Archive for December, 2011

Merry Christmas – Take The Week Off!

Tuesday, December 27th, 2011
Here's Hoping That You Name Shows Up On The "Nice" List This Year!

Here's Hoping That You Name Shows Up On The "Nice" List This Year!

Loyal readers & subscribers, here’s hoping that this upcoming Christmas season week is a great week for you – I’m taking it off! Blogging will resume next week…

Everyone seems to celebrate something different this week, but I’m hoping that no matter how you choose to spend your time you enjoy yourself. The world can wait, let’s spend time with friends and family and we’ll get back to the madness next week.

Have a happy and safe week no matter where you are and we’ll talk next week.

- Dr. Jim Anderson

This Is How A Speaker Is Supposed To Make Good Eye Contact

Tuesday, December 20th, 2011
Image Credit Hey Speaker, How You Doing On That Eye Contact Thing?

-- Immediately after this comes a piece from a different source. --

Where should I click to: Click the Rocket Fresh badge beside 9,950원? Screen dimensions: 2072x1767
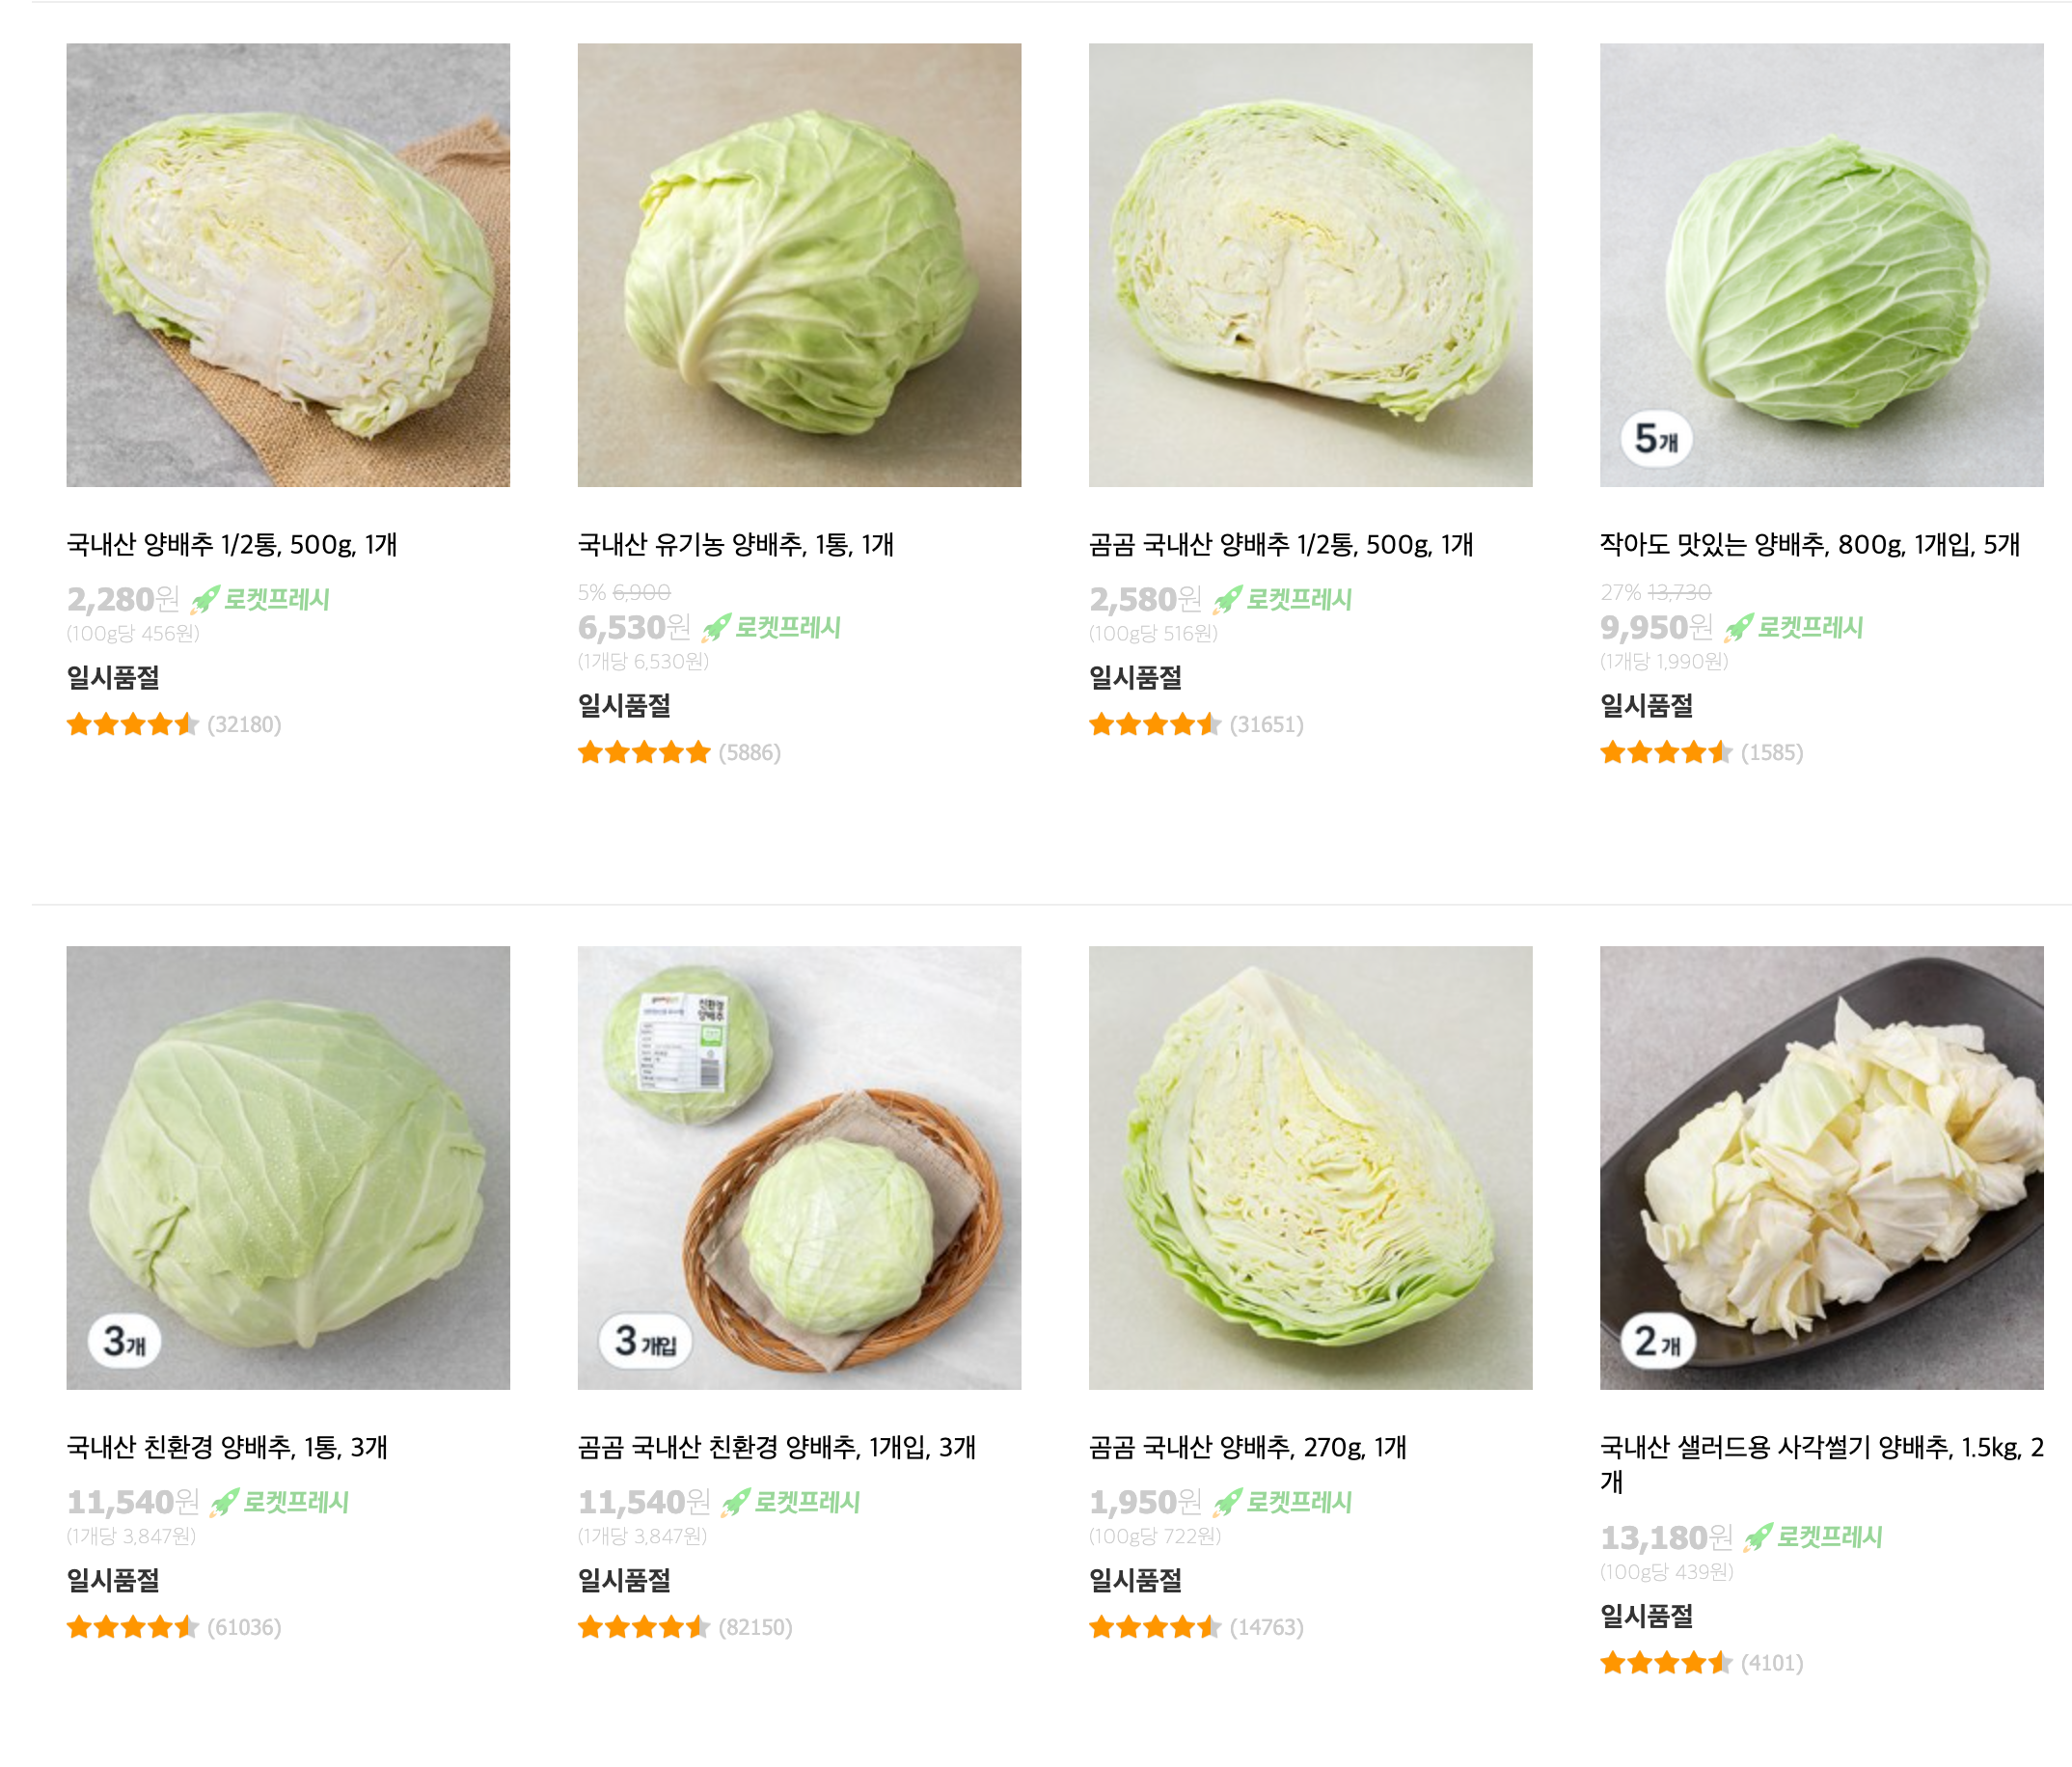(x=1793, y=627)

Hey Speaker, How You Doing On That Eye Contact Thing?

As speakers we are always being urged to “connect with our audience”. Now this sounds all fine and good; however, as with everything else in life the devil is in the details. Just how is a speaker supposed to connect with a room full of people who are staring at him or her? It turns out that you already know the answer – you need to use your eyes. As simple as this seems, all too often we do it wrong…

The Right Way To Make Eye Contact

What’s so funny about eye contact is that as speakers we’ve always been told that it’s important to make eye contact with our audience; however, we’ve never really been told how to go about doing this. In fact, a lot of us do it incorrectly.

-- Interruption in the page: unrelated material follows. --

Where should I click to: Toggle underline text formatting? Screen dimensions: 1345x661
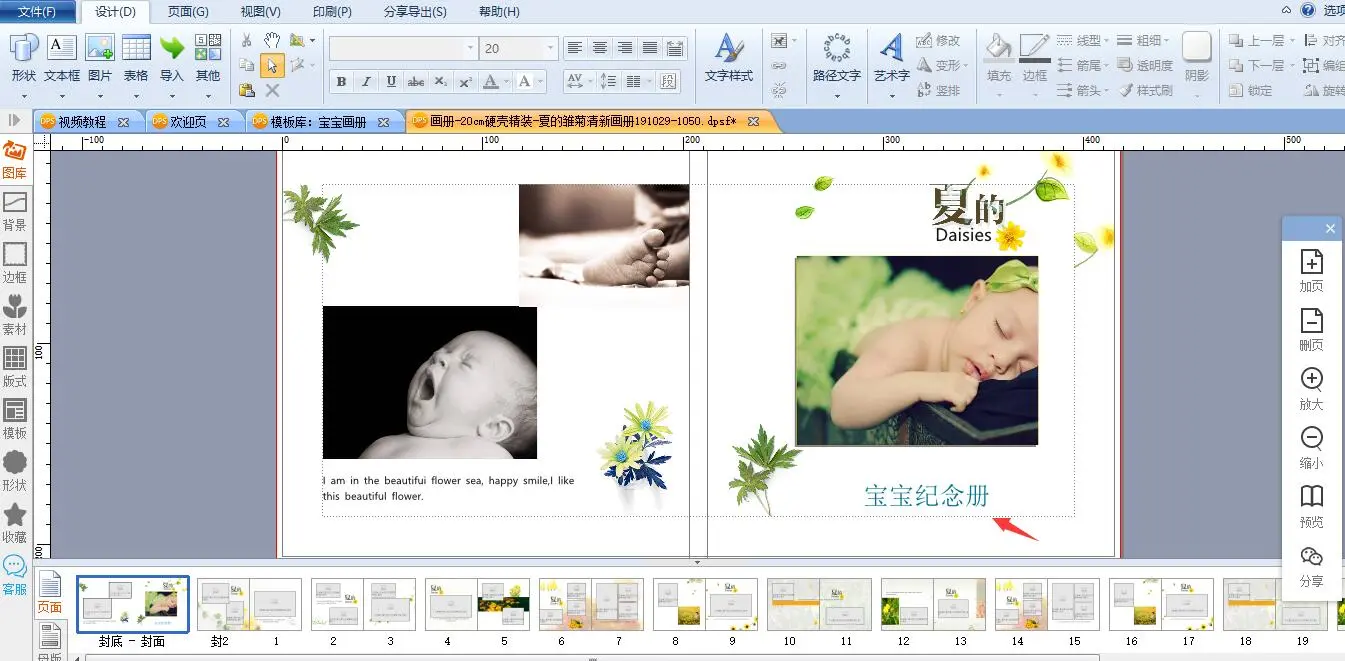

All too often speakers decide that what they need to do is to make eye contact with every single person in their audience. Many times. This leads to what I like to call “machine gunning your audience”. The speaker quickly, and all too often in a very predictable sequence, quickly makes eye contact with each member of the audience. The effect of doing this is that you make no real contact with them, but you do succeed in creeping everyone out as they wait for you to come back around to them again.

So what’s the right way to handle this eye contact thing? Here’s what you really want to do. It turns out that your audience can’t really tell exactly who you are looking at. When you pick someone out of the audience and gaze into their eyes, the 20 or so people sitting around that person all think that you are gazing into their eyes.

Once you’ve located a person in the audience, look at their eyes and make your point. This should take anywhere from 10-30 seconds. You are not trying to stare them down, rather you are looking at them as though you were having a conversation with them and them alone.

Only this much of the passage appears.